Через несколько дней мы с Сокольниковым прибыли на улицу Левитана к небольшому и неприметному, скромному особняку в два этажа, напоминающему загородную дачу. Таким мне показался частный дом президента Академии художеств. Он делился на две половины. Первая, так сказать, парадная в два этажа была обиталищем жены и дочери художника, а также «нахлебников» — сестры жены и ее мужа. Вторую половину дома занимала просторная, высотой в два этажа мастерская. Она поразила меня какой-то безалаберностью, преднамеренной неухоженностью, нарочитой простотой и беспорядком. Особенно удивляла спальня хозяина, отгороженный холстом угол. В ней деревянный жесткий диван, покрытый тюфяком, одеяло, подушка, у ног медвежья шкура. Очевидно, поэтому знакомые и друзья называли спальню «медвежьим углом». В стене вколочены гвозди, на которых висят выходные и повседневные костюмы хозяина, то есть весь его гардероб. В мастерской многопудовая хрустальная люстра, мольберты, краски, и штабеля картин и этюдов. Среди них меня приятно поразило огромное горизонтальное полотно — цветущая степь. Без неба, без горизонта — просто живой кусок ярко, броско написанною разноцветья, разнотравья, над которым стремительно проносятся ласточки, касаясь крылом колокольчиков и ромашек. Этакая полнозвучная, звонкая, певучая картина, от которой захватывает дух и замирает сердце. Она могла украсить любую, самую престижную галерею или музей изящных искусств. Я смотрел на нее, не отрывая восторженных глаз, как вдруг Александр Михайлович, с жестокой досадой сказал:
— Вот, не берут. Теперь это не модно. Что ж, остается — разрезать на куски, на полдюжины отдельных картин.
— Да что вы, Александр Михайлович? Испортить шедевр! — пылко возразил я.
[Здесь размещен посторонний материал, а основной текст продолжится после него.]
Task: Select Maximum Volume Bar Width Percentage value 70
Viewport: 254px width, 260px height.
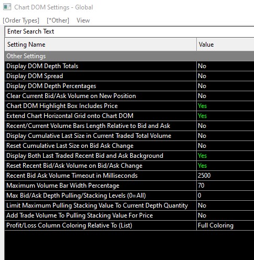Action: tap(225, 186)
За рюмкой коньяка мы говорили об искусстве, о нездоровых тенденциях в живописи. Обнаружилось полное единомыслие между нами. Разговор был откровенный и доверительный. А время было не простое, время идеологического раздора, хрущевско-аджубеевского лихолетья, шатаний и неопределенности, расплывчатых, зыбких позиций. Властолюбивый, по-крестьянски мудрый Герасимов подсознательно чувствовал надвигающуюся беду, догадывался, что она коснется и лично его, что он не усидит в президентском кресле, и это тревожное сознание приводило его в ярость и уныние. И все же он не собирался отступать со своих позиций борца за реалистическое искусство, не допускал и мысли о компромиссах.
Однажды ему позвонили из отдела культуры ЦК и предложили от имени Академии художеств пригласить в гости Пабло Пикассо.
— Не знаю такого художника, — притворно ответил Герасимов. Он не любил Пикассо, считал его шарлатаном в искусстве, преднамеренно бросившим вызов реализму.
— Да что вы, Александр Михайлович, как можно. Всемирно известный художник, борец за мир.
— Борца за мир путь приглашает Комитет защиты мира. А при чем тут Академия художеств? — категорично ответил президент.
Однако хрущевско-аджубеевская слякоть уже набирала силу, и вскоре Герасимову пришлось отдать пост президента Академии Б. Иогансону—своему давнему сопернику. От опального президента отшатнулись многие бывшие приближенные-конъюнктурщики, и это сильнее всего угнетало старого художника. Круг друзей и знакомых резко сузился. Он как-то с брезгливостью отозвался об одном искусствоведе:
— Я его академиком сделал, а он оказался подлецом. Змею подколодную пригрел.